Tuesday, November 3, 2009

The Daily Habit: Health

 11:59 pm

5 Habits That are Hard as Hell to Break – AMERICA - Isn’t life after college grand, that is if you’re doing things right.  You have it all down to a science at this point in the game, but then again you’ve always had the edge.  Went off to  at some far-off school out in the middle of nowhere, pushed through slowly on the 6 year plan while mom and dad footed the bill, did little or nothing all day long, and basically hit hit every fraternity party and pot dealer along the way.  After graduation you lucked out and got a job that paid handsomely, even though you didn’t deserve it. Now, some 10 years later, you’ve got it made in the shade, but you have a bad habit or two.
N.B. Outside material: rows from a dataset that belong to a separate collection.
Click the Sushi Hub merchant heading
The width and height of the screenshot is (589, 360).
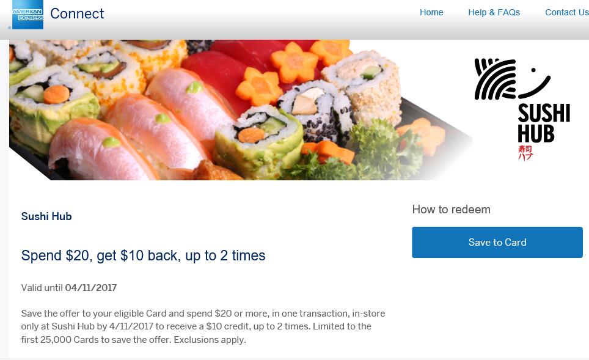46,216
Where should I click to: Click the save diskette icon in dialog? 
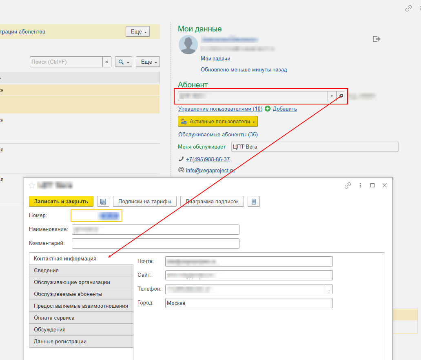(103, 201)
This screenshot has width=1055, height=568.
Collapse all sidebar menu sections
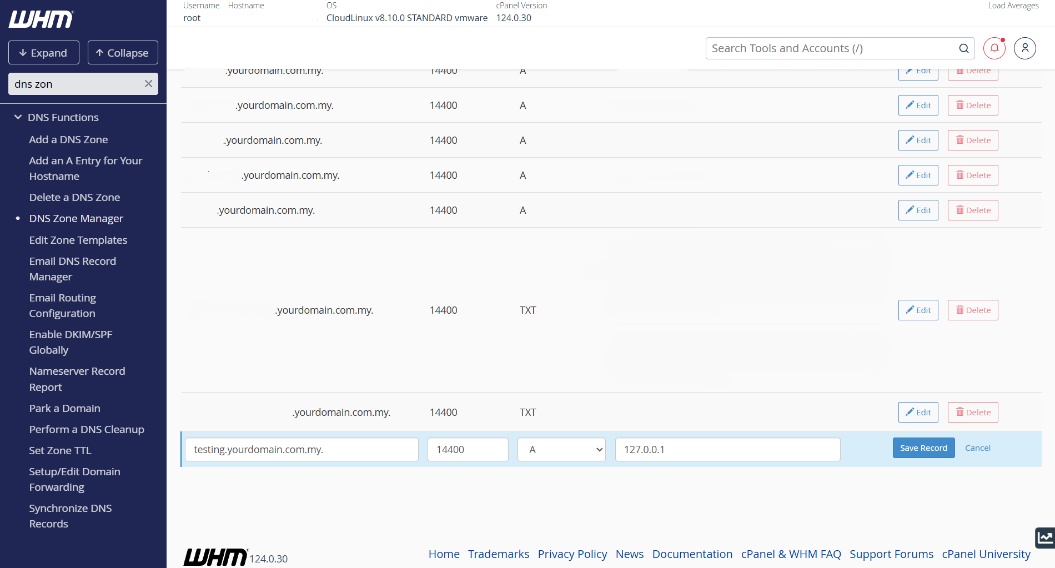[x=123, y=53]
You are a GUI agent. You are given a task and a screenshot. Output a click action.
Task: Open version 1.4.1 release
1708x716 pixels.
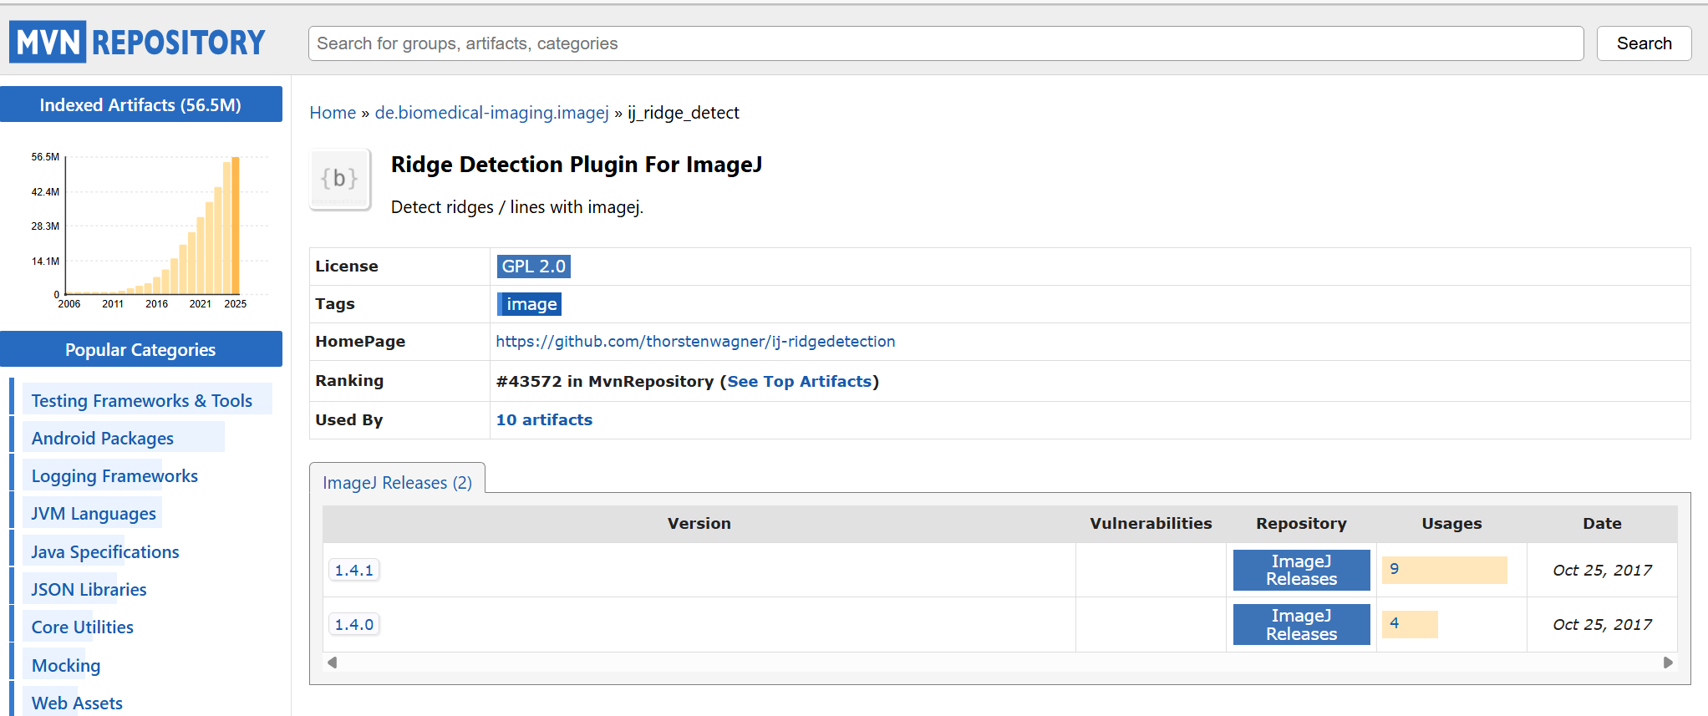coord(353,571)
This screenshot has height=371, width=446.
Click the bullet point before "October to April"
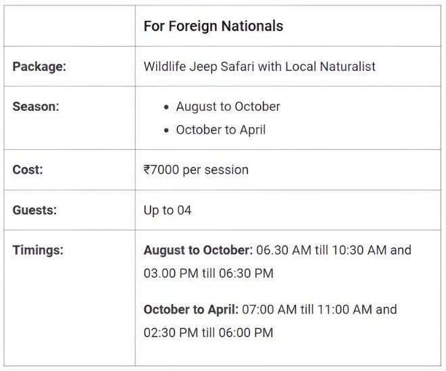(x=166, y=130)
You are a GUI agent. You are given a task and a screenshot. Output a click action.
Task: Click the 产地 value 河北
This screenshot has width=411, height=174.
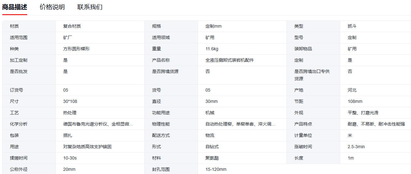[x=352, y=90]
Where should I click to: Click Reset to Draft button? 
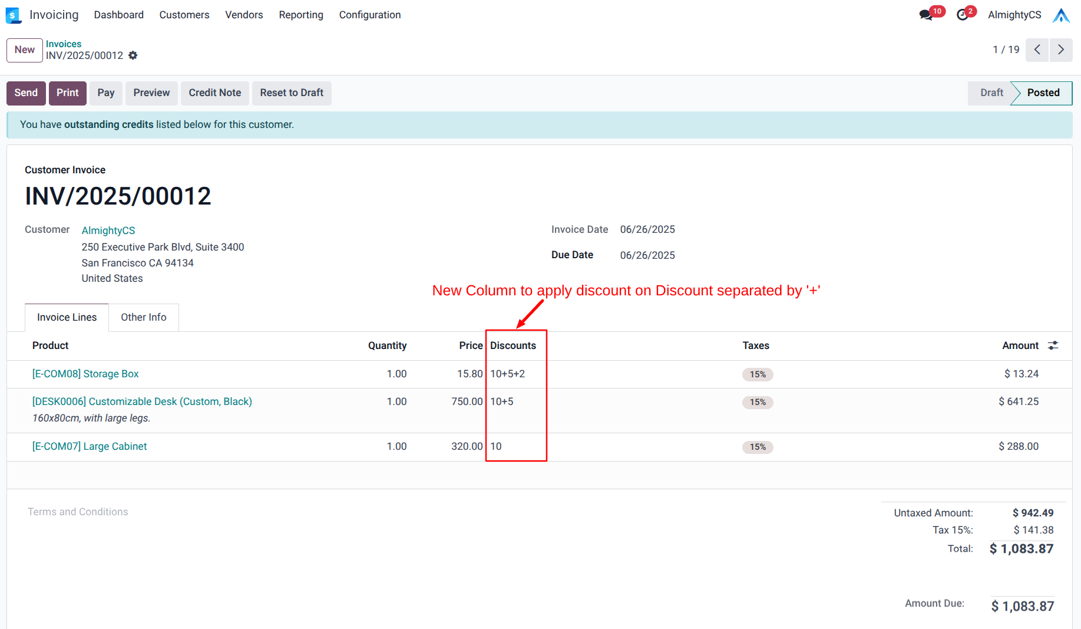click(292, 93)
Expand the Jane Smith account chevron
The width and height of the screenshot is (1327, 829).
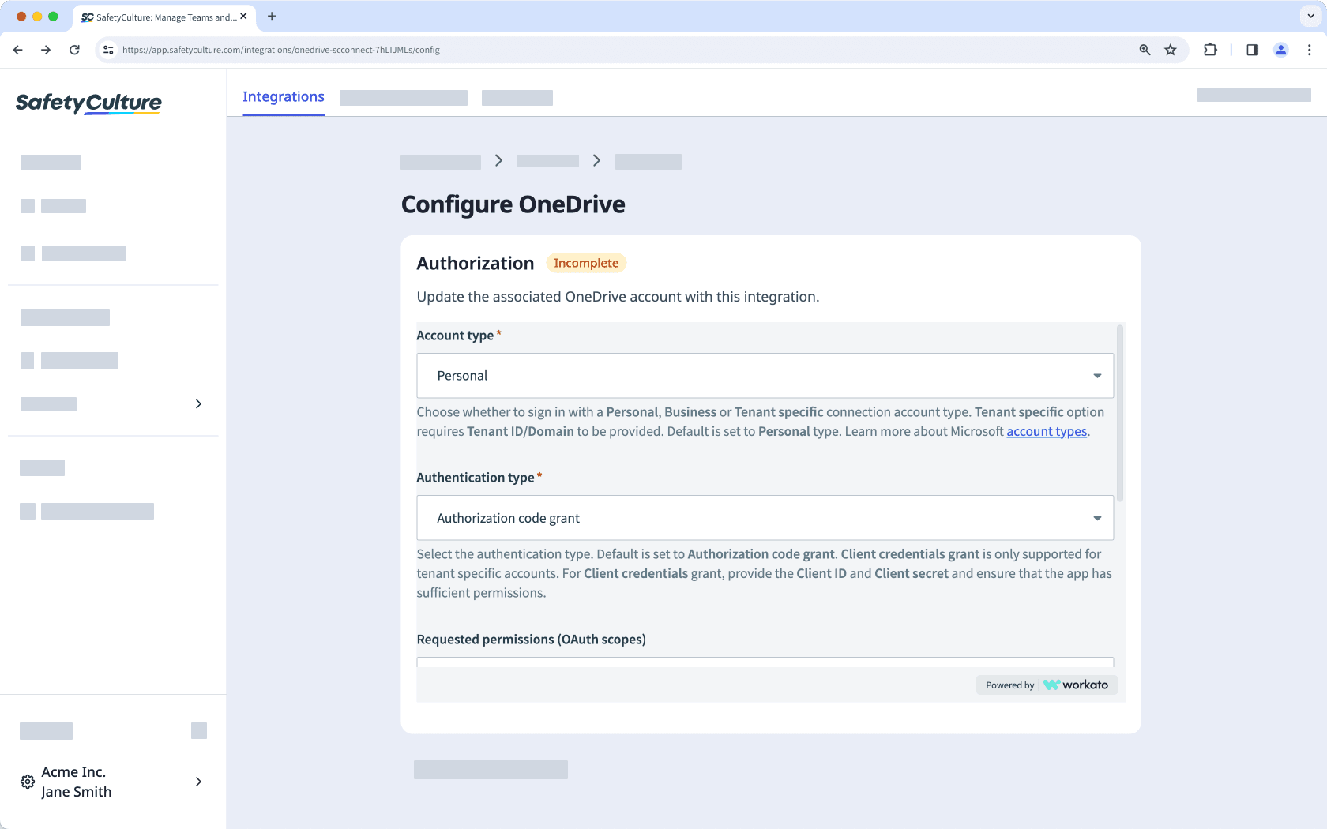[198, 782]
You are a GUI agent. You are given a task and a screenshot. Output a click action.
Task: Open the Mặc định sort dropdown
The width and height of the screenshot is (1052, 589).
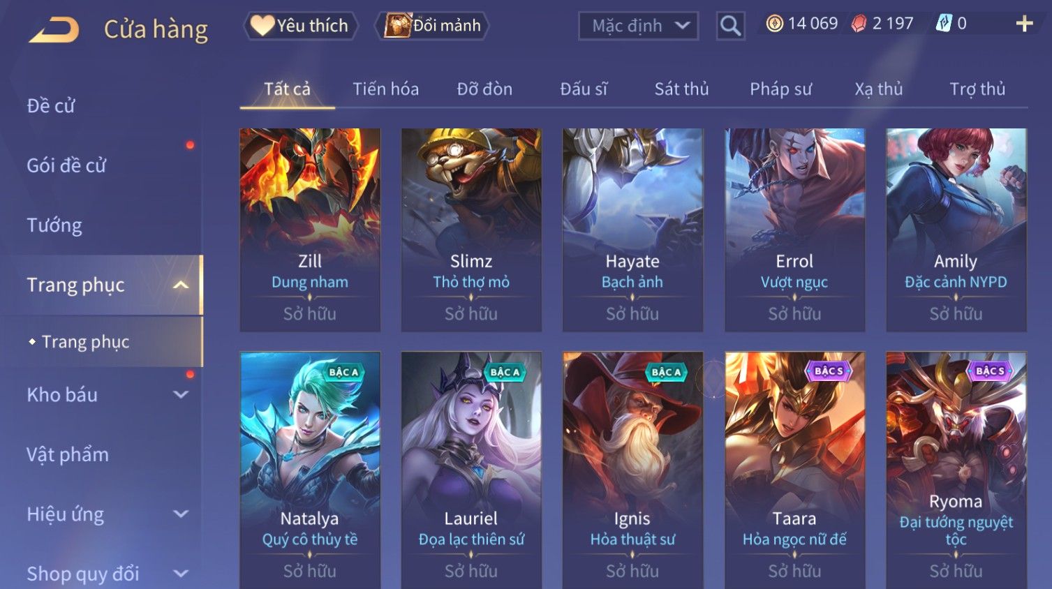tap(638, 26)
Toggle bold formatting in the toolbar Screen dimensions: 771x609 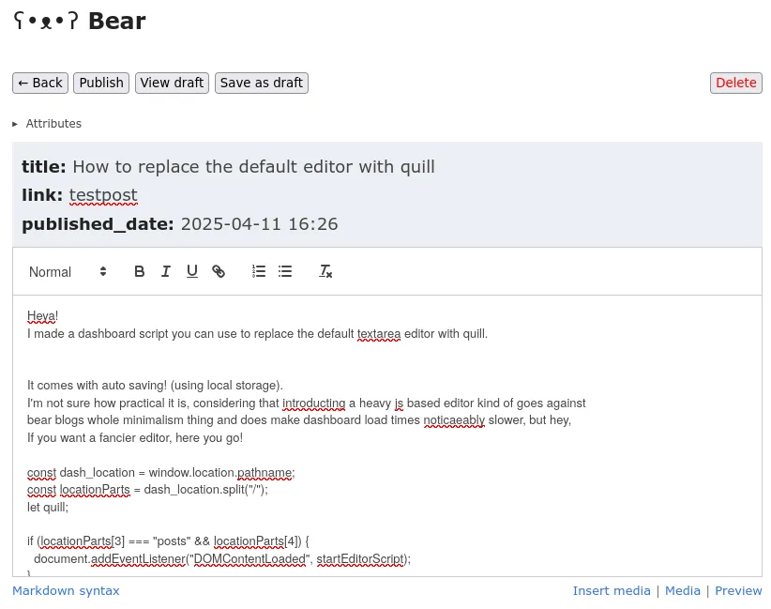point(139,271)
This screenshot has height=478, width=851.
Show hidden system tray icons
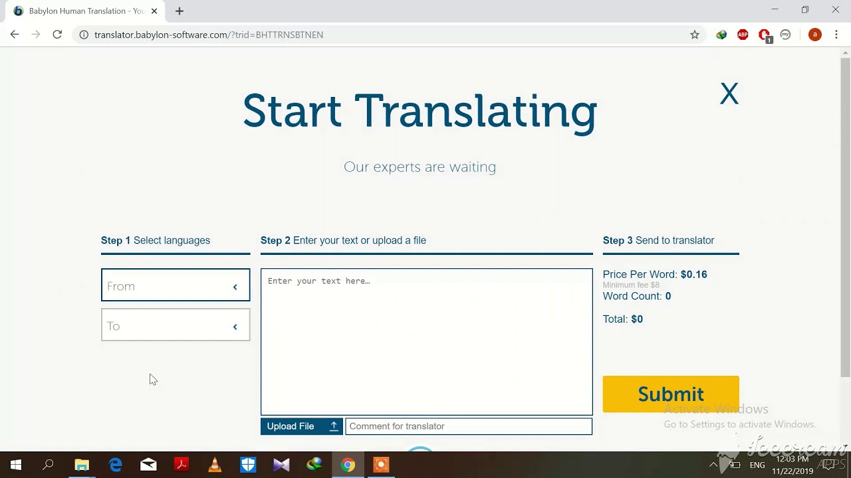click(713, 465)
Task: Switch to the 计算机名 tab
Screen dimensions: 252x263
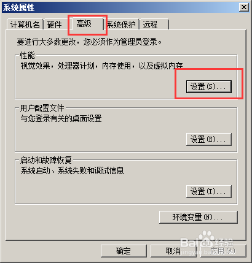Action: coord(25,25)
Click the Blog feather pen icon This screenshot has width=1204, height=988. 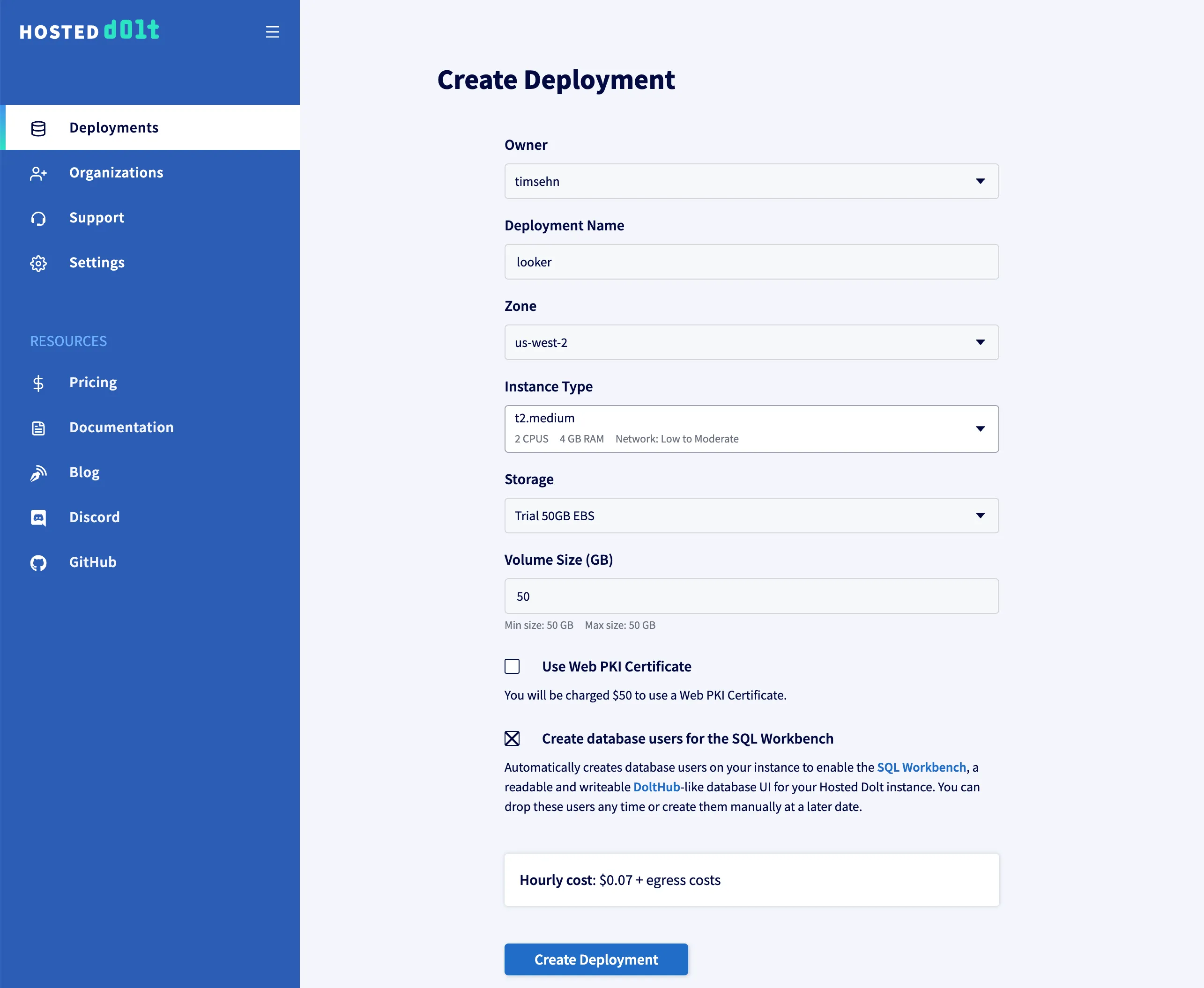[x=38, y=472]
You’re single and you make some serious quid, but you’re a total fat ass who is still partying his ass off 6 nights a week with the recent college grades who live downstairs.  You have no cartlidge left in your nose, you have a river of live and your heart is the size of a bowling ball.  Sounds fun, but if this is the case, you better break these habits immediately or you’ll be lugging around a tank of oxygen faster than you can crack two boxes of whip-its.

1. Not Stealing from sleep-  You won’t be sleeping after inhaling that 8 ball in the men’s room at Applebees during happy hour.

2.  Don’t skip breakfast-  Why should you?  There’s nothing better than a dozen eggs and a pound of bacon before you head off to work at the coal mine.

3.  Not blowing off exercise- One lap around the track and you’ll wake up 20 minutes later in an ambulance strapped to a pair of jumper cables.

4.  Late night gorging-  A bucket of hot hot wings and a 12 pack before bed does it every time.

5.  Counting your beverages- 24 is the limit, at least if you’re driving. (http://shine.yahoo.com/channel/health/5-habits-to-break-before-its-too-late-527017/)

Oh, you know the rest.  You keep telling yourself and others that you’re as fit as a fiddle and that you’ve never felt better, but in reality your tuba is fat as an ox and you feel like shit.  After this gets old you realize, eventually, that every day of your life spent partying like a rock star takes you farther from your ultimate goal of living a fulfilling, healthy life. So, if you want to live a while longer, or at least long enough to see your feet for the first time since little league, get on the health tip and kick those rotten habits. If you’re cool with the fat gut and don’t mind being a glutton for drug and boozed induced punishment, stick to that plan and don’t stray away under any circumstances.  After all, what good is a habit unless it’s a bad one?